Jodorowsky’s DUNE would probably have been a giant mess, a massive farrago, a monumental boondoggle, but it also would have been a pro-sex, anti-militaristic, anti-imperialist hippie space opera. And that would have been very different than 90% of the sci fi that appears on the silver screen.

I leave you with Jodorowsky’s instructions for the look of the space ships he wanted in DUNE:

“I do not want that the man conquers space
In the ships of NASA
These concentration camps of the spirit
These gigantic freezers vomiting the imperialism
These slaughters of plundering and plunder
This arrogance of bronze and thirst
This eunuchoid science
Not the dribble of transistorised and riveted hulks
The divine one
The delirious one
The superb one
CHAOS
UNIVERSAL
I want magical entities, vibrating vehicles
To prolong to be to it abyss
Like fish of a timeless ocean. I want
Jewels, mechanics as perfect as the heart
Womb-ships anterooms
Rebirth into other dimensions
I want whore-ships driven
By the sperm of passionate ejaculations
In an engine of flesh
I want rockets complex and secret,
Humming-bird ornithopters,
Sipping the thousand-year-old nectar of dwarf stars… “

Whore-ships driven by the sperm of passionate ejaculations?

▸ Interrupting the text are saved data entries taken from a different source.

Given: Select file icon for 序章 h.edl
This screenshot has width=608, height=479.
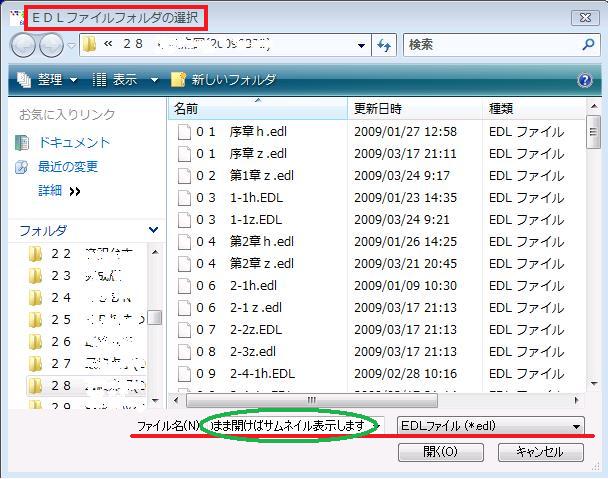Looking at the screenshot, I should [183, 132].
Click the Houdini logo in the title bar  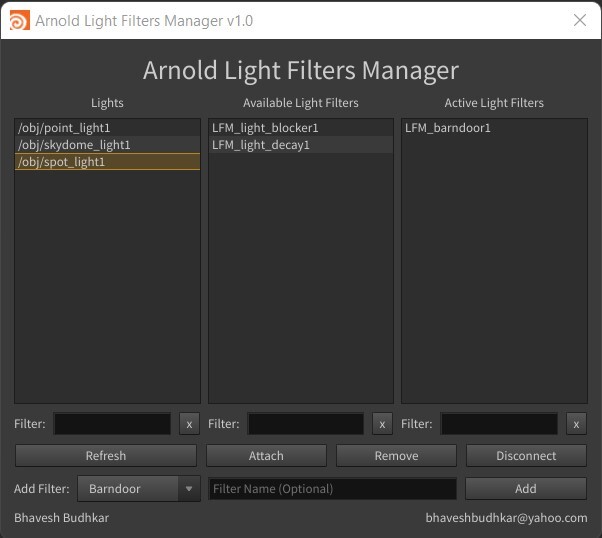[x=18, y=20]
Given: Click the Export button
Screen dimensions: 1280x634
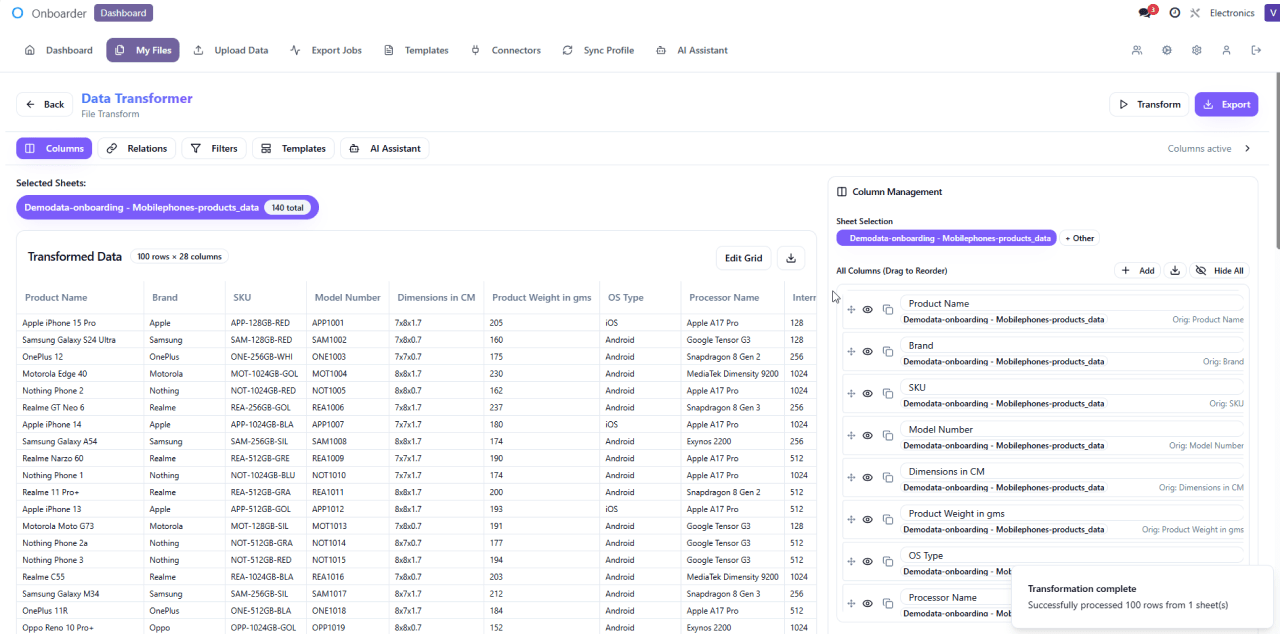Looking at the screenshot, I should pyautogui.click(x=1226, y=104).
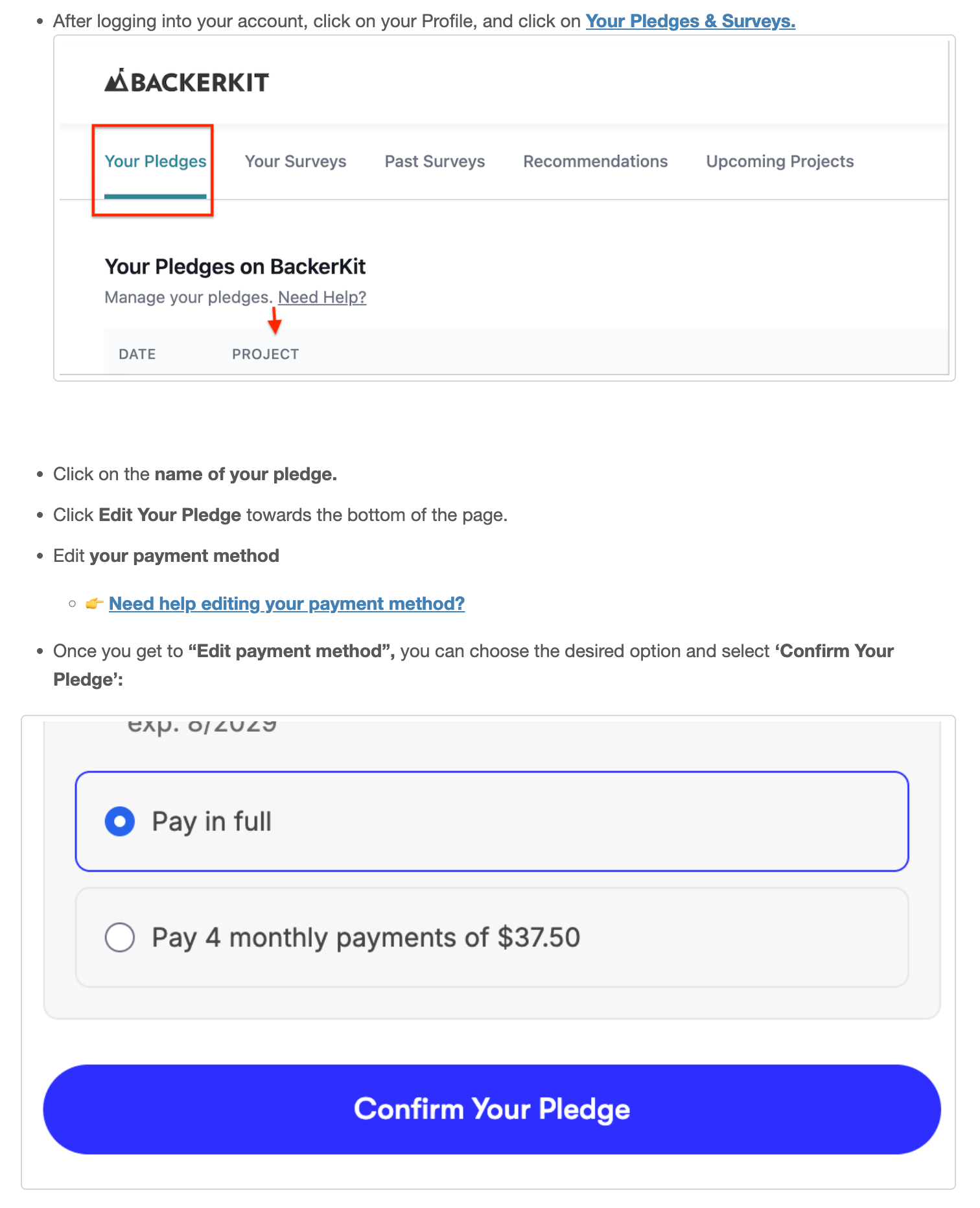
Task: Click the DATE column header
Action: click(137, 354)
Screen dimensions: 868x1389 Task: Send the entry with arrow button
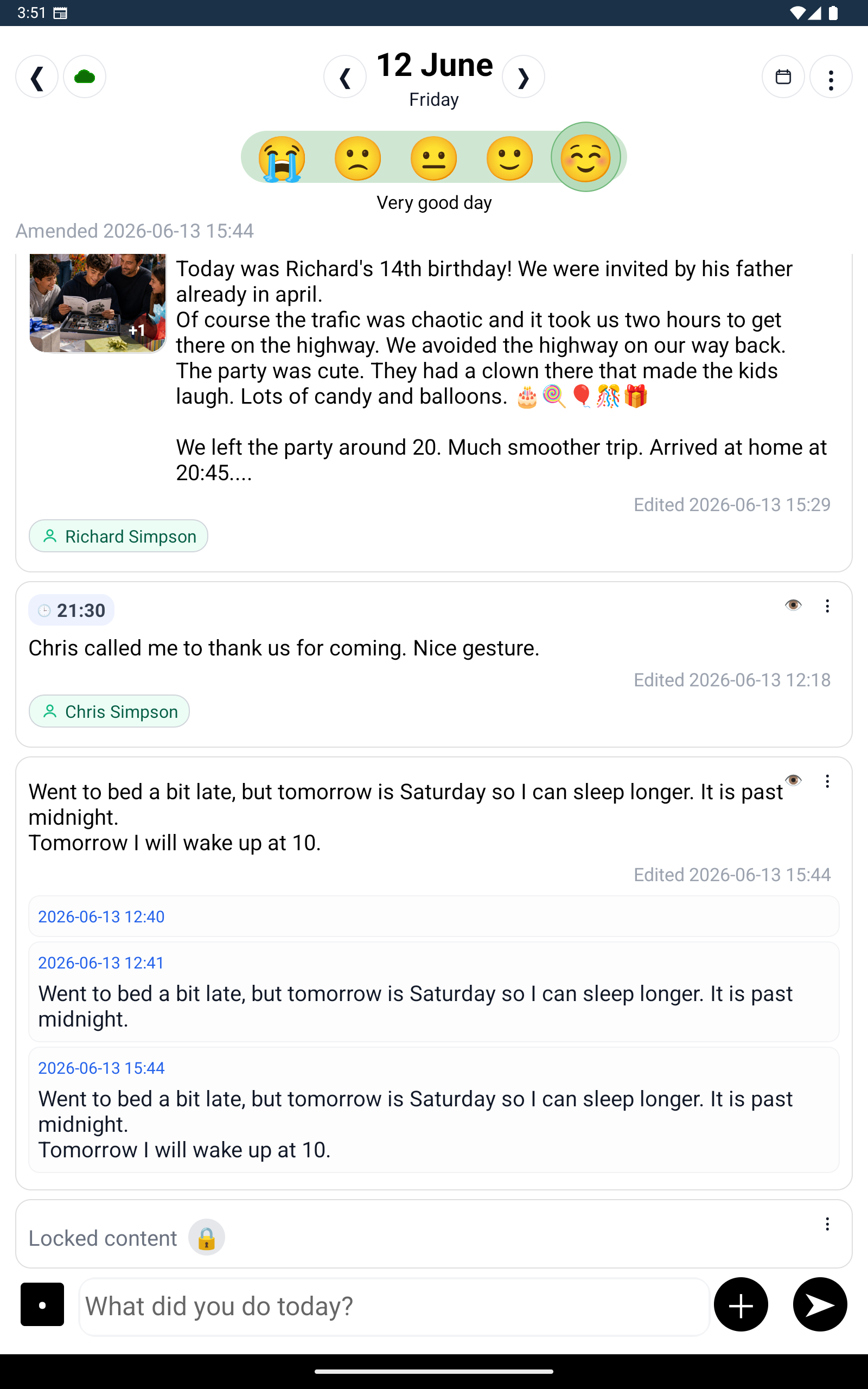(x=820, y=1304)
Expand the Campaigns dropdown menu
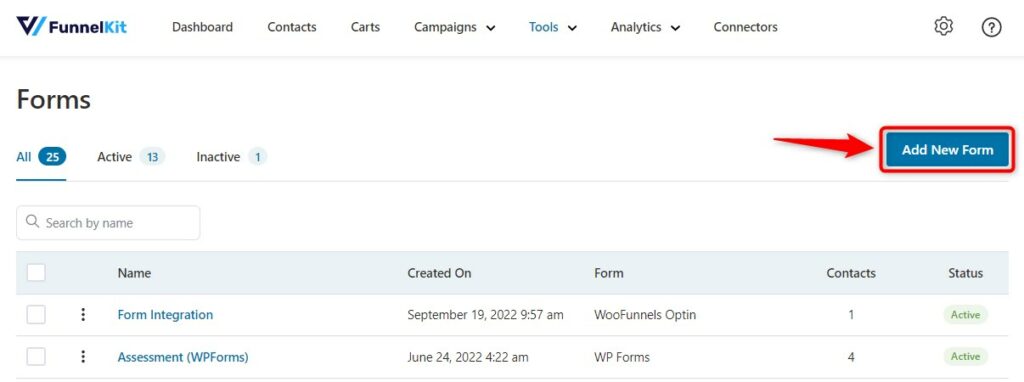The width and height of the screenshot is (1024, 382). point(455,27)
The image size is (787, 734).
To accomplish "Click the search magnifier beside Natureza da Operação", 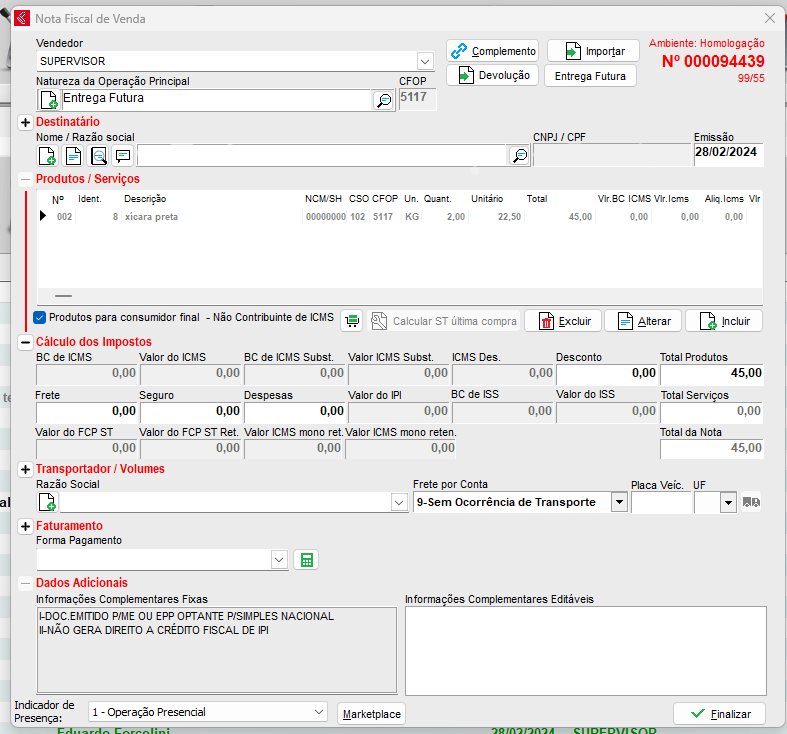I will point(383,100).
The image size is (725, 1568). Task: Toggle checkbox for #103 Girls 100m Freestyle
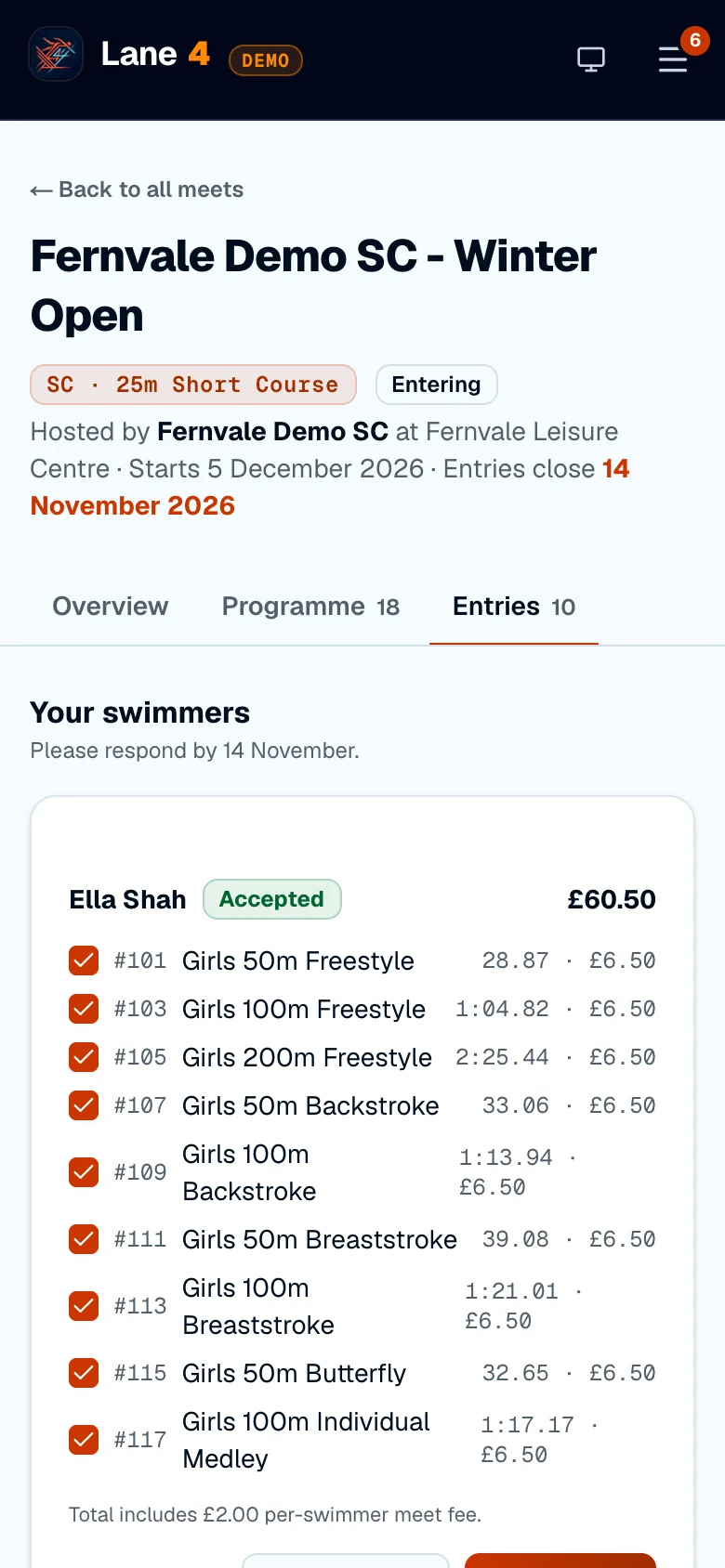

I would have bought a ticket.

(Read all of Jodorowsky’s account here)

You can see the entire Dune comic
over at this website. It’s worth it.

This entry was posted in Essays, Movies. Bookmark the permalink.

4 Responses to The Dune that Never Was

  1. Ken Schneyer says:

    I detested the Lynch Dune, except for the music and Patrick Stewart. I thought the SciFi Channel’s version was smart and faithful to the original. Jodorowski’s summary of the film he would have created strikes me as unbearably silly — following a drop of blood through the ovaries? Really?

    But I like a lot of the proposed casting. Orson Welles would have been brilliant, and Geraldine Chaplin (who is also Eugene O’Neill’s granddaughter, by the way) would have been strong in that role.

    You’re much better versed in science fiction movies than I am, but your summary of what they’re generally about strikes me as rather reductionist. Ninety percent of all movies (not just SF movies) are crap, and 3/4 of them re-hash tired old tropes. For some reason it seems to be easier to be original in urban fantasy films (e.g. Pleasantville, Being John Malkovich) than in SF or in other genres.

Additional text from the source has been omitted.